Mayor Bill de Blasio offered a very personal take on the deadly police-involved shootings in Louisiana and Minnesota during an interview Monday morning.

He appeared on CNN's "New Day" with first lady Chirlane McCray and renewed his call for unity between the police and the community.

But he also spoke about fears that people of color face every day, including his own son.

"When I talk to Dante, it's come to the point that he assumes that this is a part of life, a part of reality. Doesn't mean he's hopeless, doesn't mean that he doesn't want to be a part of changing the world, but I think it's a very simple equation.

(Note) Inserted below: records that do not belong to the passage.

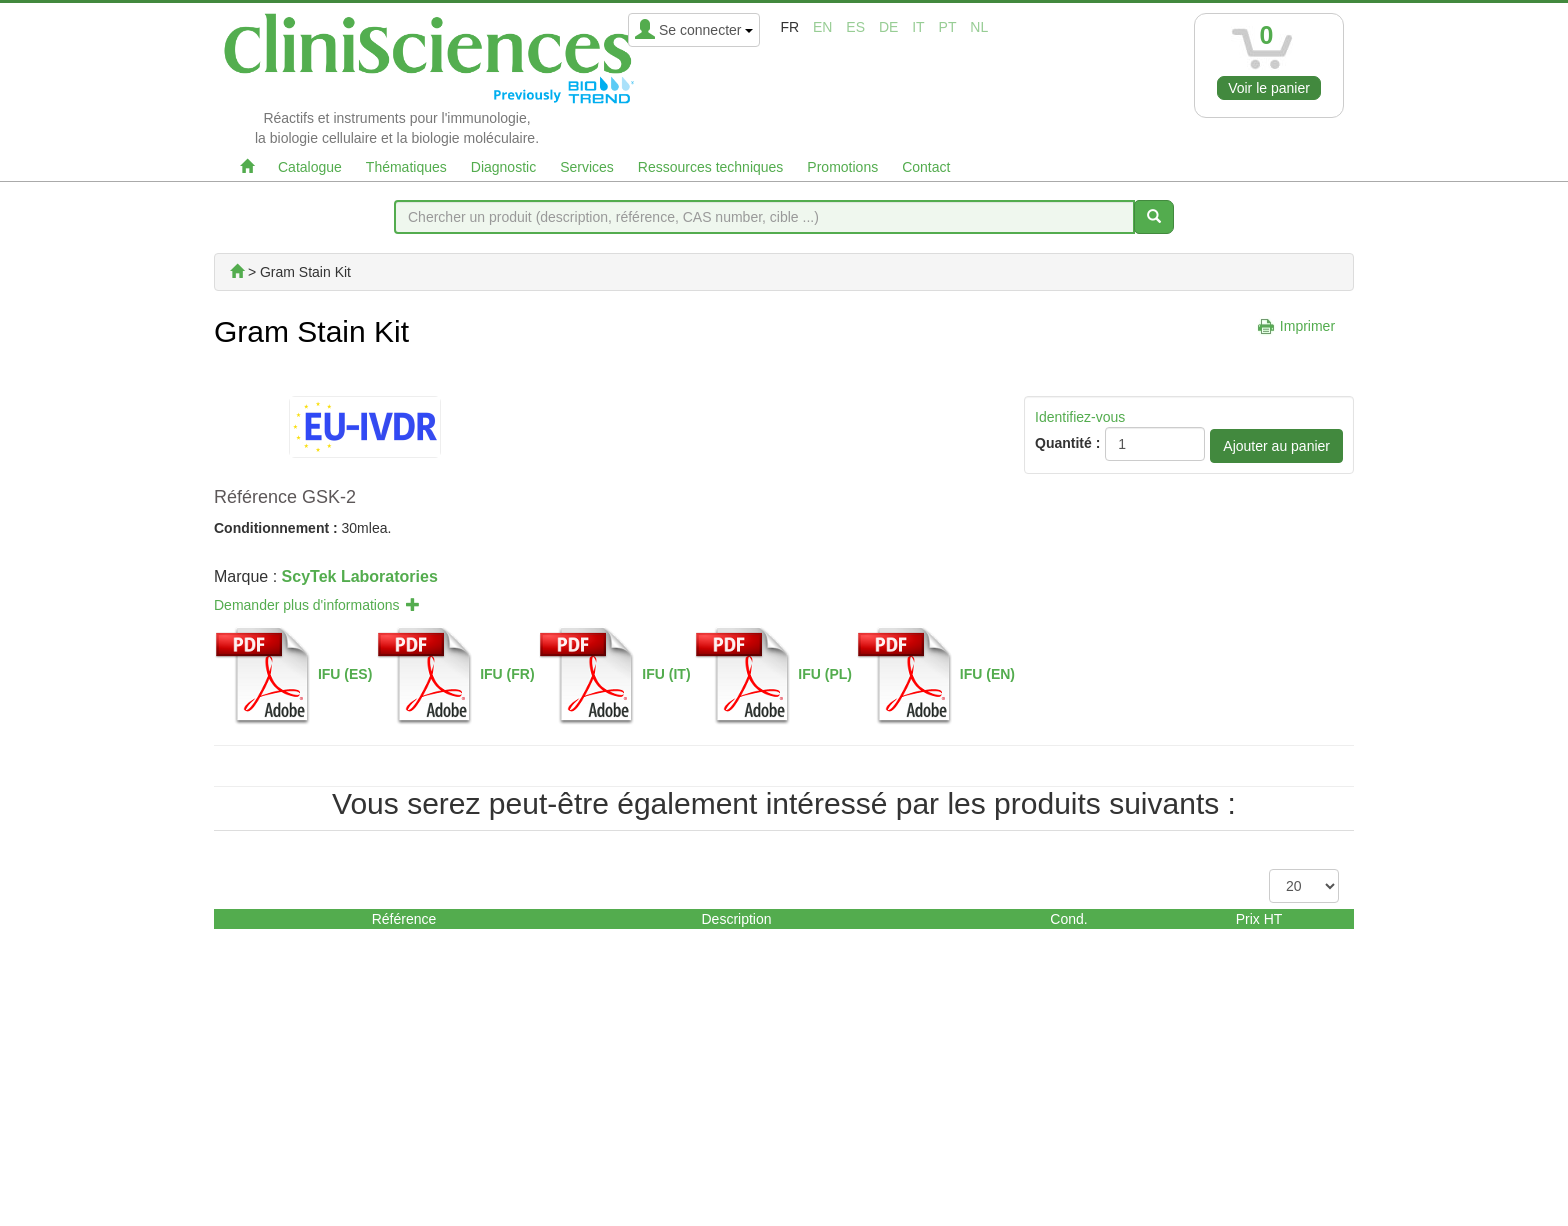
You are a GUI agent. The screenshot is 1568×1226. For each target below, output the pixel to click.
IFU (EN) (987, 674)
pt (948, 27)
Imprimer (1307, 326)
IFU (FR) (507, 674)
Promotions (842, 167)
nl (979, 27)
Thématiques (406, 167)
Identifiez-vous (1080, 417)
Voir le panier (1269, 88)
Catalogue (310, 167)
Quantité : (1067, 443)
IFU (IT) (666, 674)
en (822, 27)
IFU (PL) (825, 674)
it (918, 27)
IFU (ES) (345, 674)
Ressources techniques (711, 167)
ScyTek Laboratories (360, 576)
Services (587, 167)
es (855, 27)
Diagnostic (503, 167)
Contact (926, 167)
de (888, 27)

If you have white children you don't have to give them that particular warning, you gotta prepare them for a lot of other things in life, but you don't have to give them that particular warning," De Blasio said.

The mayor says that no one should live in fear, and says it's an issue America needs to overcome in order to move forward.

Demonstrators gathered again in the city on Sunday to protest the police shooting deaths of black men in Louisiana and Minnesota.

Hundreds marched from Times Square to Union Square in a protest that was much calmer than other recent demonstrations.

They raised their fists and held signs in remembrance of shooting victims Alton Sterling and Philando Castile.

Police say there were no arrests.

Similar demonstrations were held in Memphis, Atlanta, and Boston over the weekend.

Meantime, the Dallas police chief is defending his departments use of a robot-delivered bomb to kill the shooter in Thursday's deadly attack on police.

At a news conference Monday, Chief David Brown says officers had already been killed when they decided to use a bomb to kill 25-year-old Micah Johnson.

The chief says 11 officers fired at the shooter and two people used the robot to kill him. The chief says the robot is still functional.

As the investigation continues, officials are starting to comb through more than one hundred hours of body cam footage and dashcam video as they attempt to learn more about the attack that left five officers dead and several others injured.

"Our plans are to date and time stamp the entire incident with all video footage available so that we can see from the beginning as much as we can real time action as it happened," Brown said.

Authorities say Johnson may have had a much bigger attack in mind.

The Army veteran Johnson kept a journal of combat tactics and had an arsenal of weapons at his home that included bomb-making materials.

President Barack Obama is set to visit Dallas on Tuesday to speak at an interfaith memorial service for the five slain officers.

He is expected to be joined by Vice President Joe Biden and former President George W. Bush.

The White House says President Obama plans to "personally express the nation's support and gratitude" for the service and sacrifice of the officers who were killed.

The president cut short his European trip to go to Dallas.

He spent his final day in Spain meeting with the country's acting prime minister and addressing U.S. troops at Naval Station Rota.